Der Regisseur und Drehbuchautor Kyle Edward Ball, der hier sein Langfilmdebüt gibt, hat einen Hintergrund als YouTube-Künstler: Auf seinem Kanal Bitesized Nightmares präsentiert er in konzisen Videos audiovisuelle Albträume. Auch der Mitte der 1990er Jahre angesiedelte Skinamarink scheint einer Albtraumlogik zu folgen. In grobkörnigen, verrauschten Aufnahmen, überwiegend in der Dunkelheit, erleben wir die Geschwister Kevin (Lucas Paul) und Kaylee (Dali Rose Tetreault), vier und sechs Jahre alt, in ihrem Elternhaus. Mom und Dad (Jaime Hill und Ross Paul) verhalten sich seltsam; irgendwann sind sie offenbar verschwunden. Eine Tür, ein Fenster, eine Toilette und andere Gegenstände sind ebenfalls – zack, pling! – einfach nicht mehr da. Ein Stuhl und eine Barbie-Puppe hängen derweil an der Decke, und die Spielsachen auf dem Fußboden scheinen ein Eigenleben zu entwickeln. All das hält die Kamera von Jamie McRae in ungewöhnlichen Einstellungen und Perspektiven fest, bei denen etwa die Gesichter aller Personen (fast) nie zu sehen sind. Bald ist klar: Etwas Dämonisches ist in diesem Haus.

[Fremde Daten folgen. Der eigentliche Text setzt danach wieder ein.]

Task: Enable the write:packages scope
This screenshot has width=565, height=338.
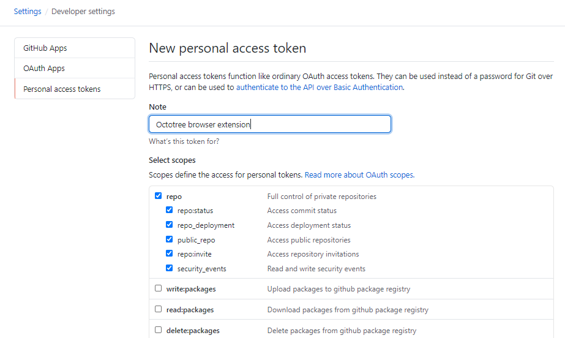Action: (158, 288)
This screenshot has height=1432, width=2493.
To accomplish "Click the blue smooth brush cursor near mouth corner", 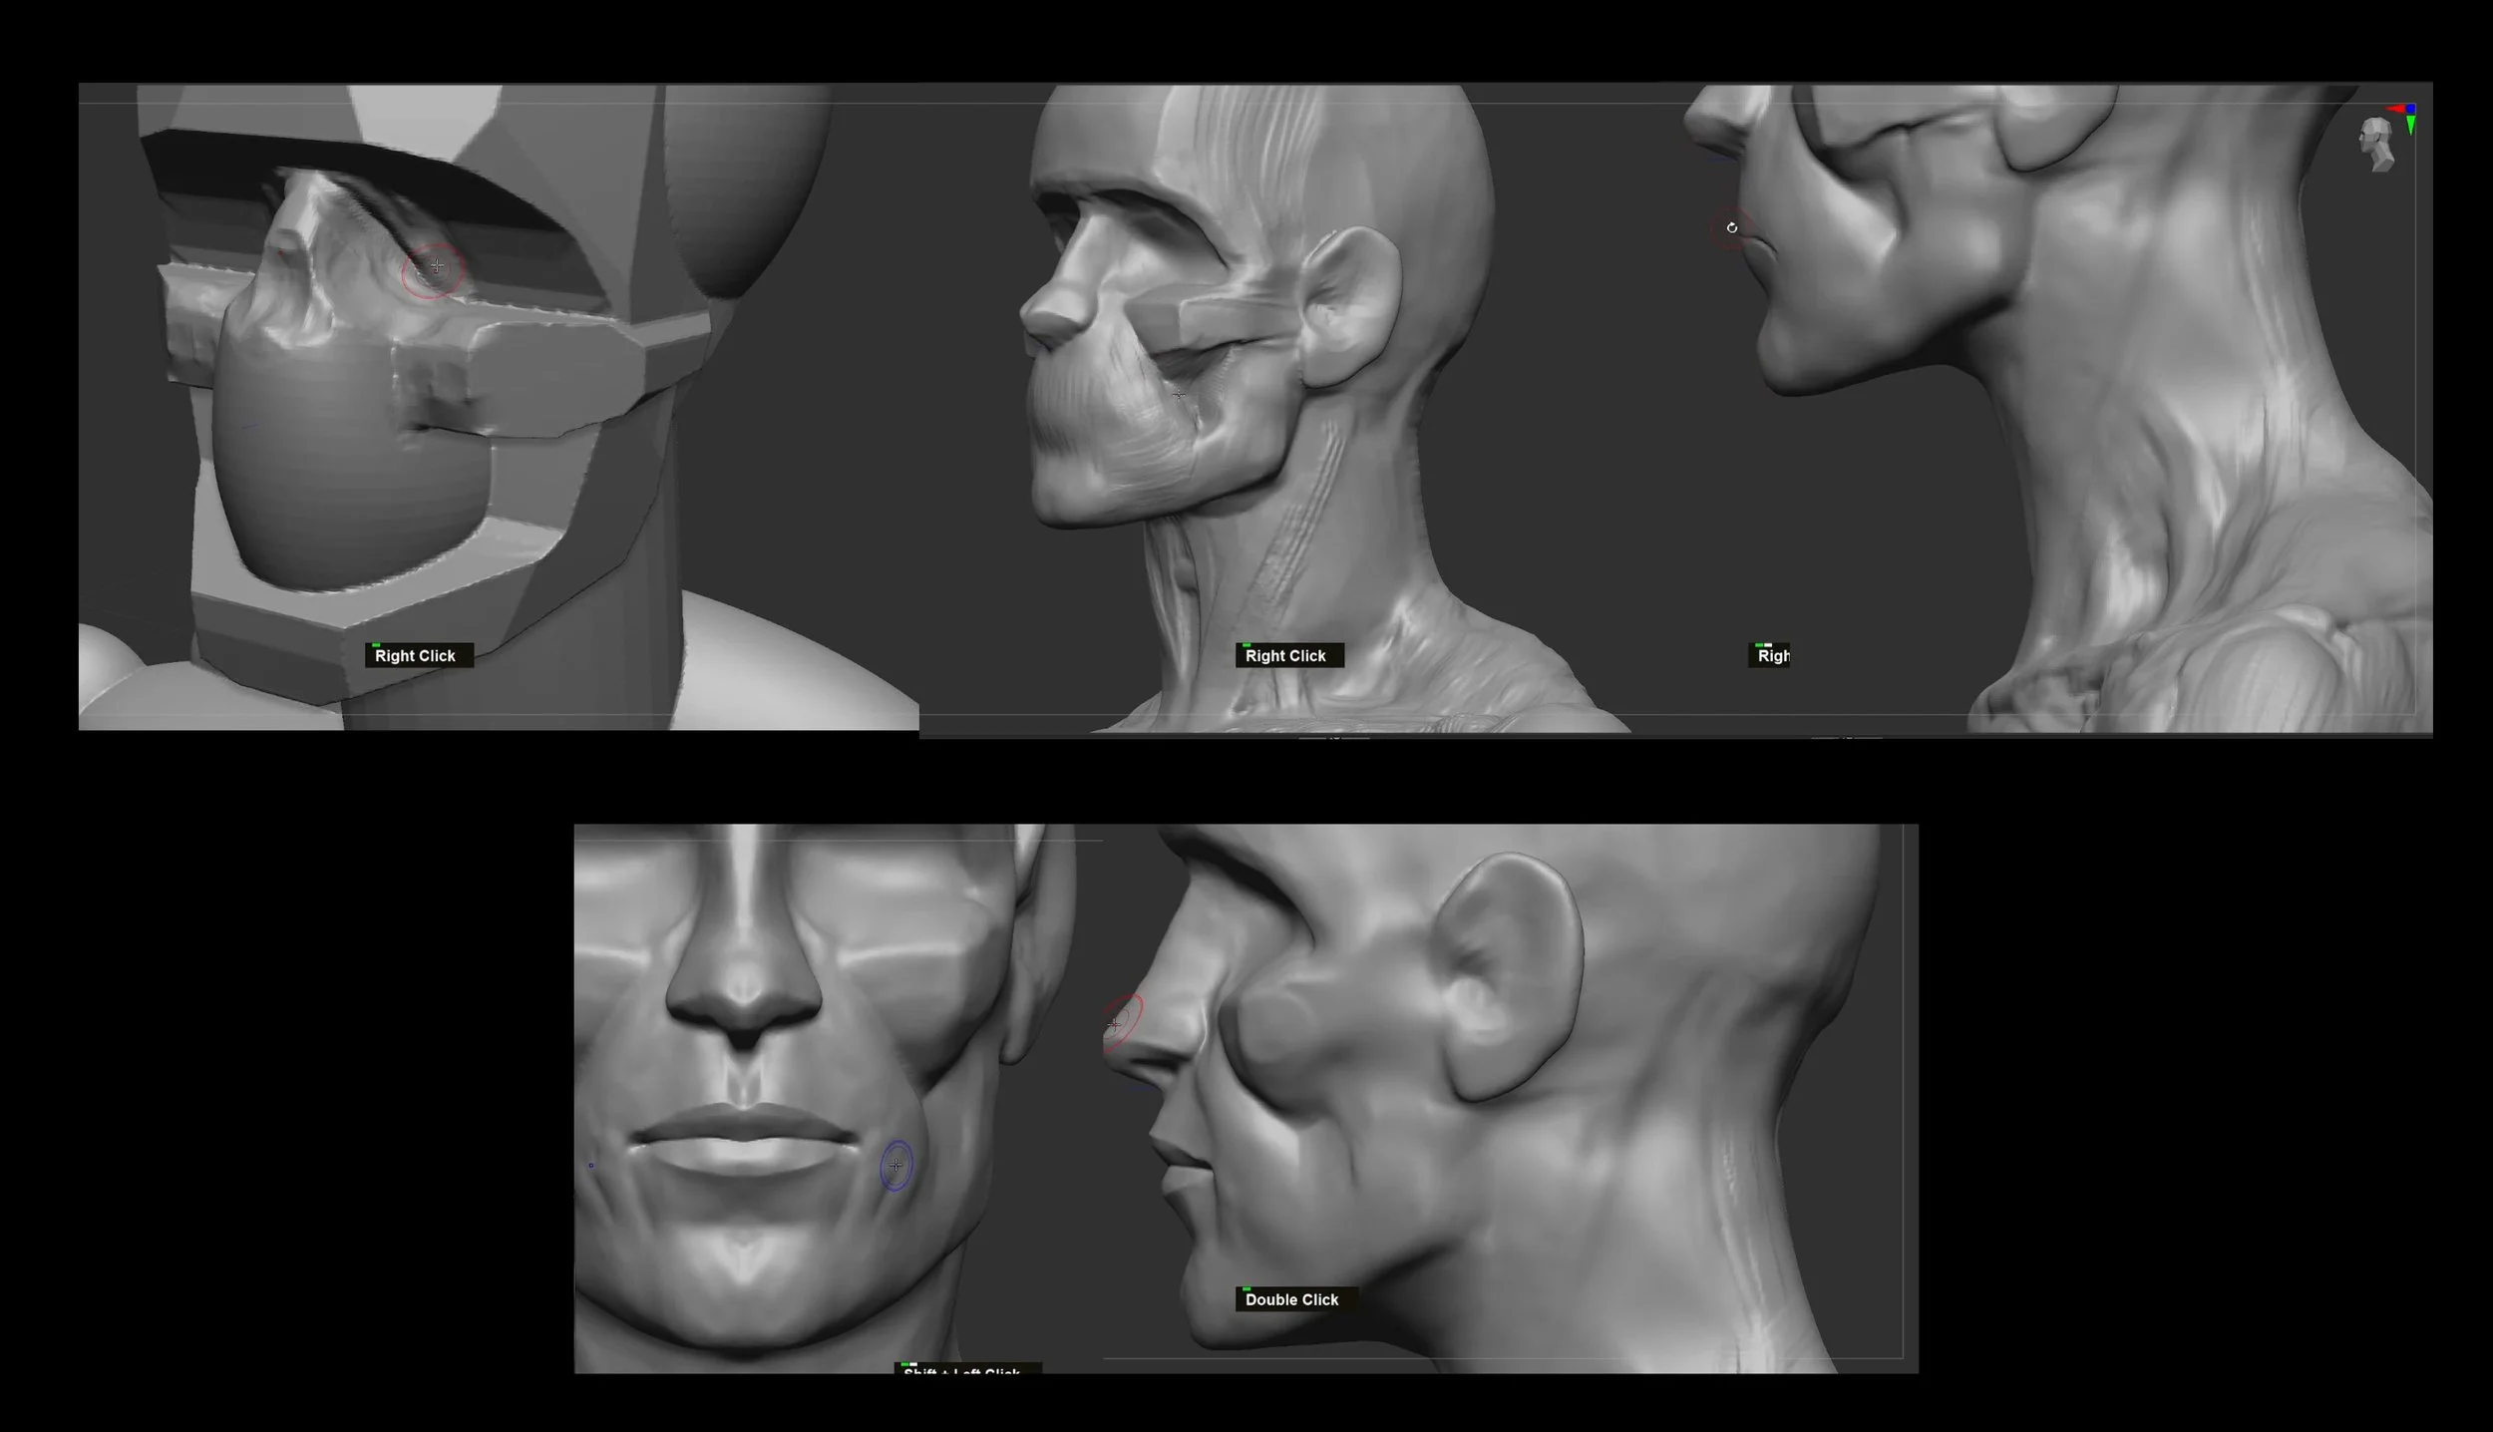I will (x=895, y=1165).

Indem Skinamarink diverse Utensilien aus einem Kinderzimmer, etwa einen Wecker mit „lustigem“ Gesicht, mit einer unheimlichen Aura auflädt, lässt er an Tobe Hoopers Poltergeist (1982) denken. Auch Stuart Rosenbergs Amityville Horror (1979) mag in den Sinn kommen. Insgesamt geht es in Balls Werk aber weniger um das, was hier (in Ansätzen) erzählt wird, sondern vielmehr um das, was uns emotional vermittelt wird. „Are you hiding?“, lautet eine der wenigen Dialogzeilen, die gesprochen wird. „Why was mom crying?“, heißt es an anderer Stelle. Stets wird geflüstert. Unweigerlich denken wir an die eigene Kindheit – und wie die Fantasie in der Nacht beängstigende Purzelbäume schlug. Was könnte sich in der Finsternis verbergen? Was (oder wer) knarzt da? Hat sich da gerade etwas bewegt?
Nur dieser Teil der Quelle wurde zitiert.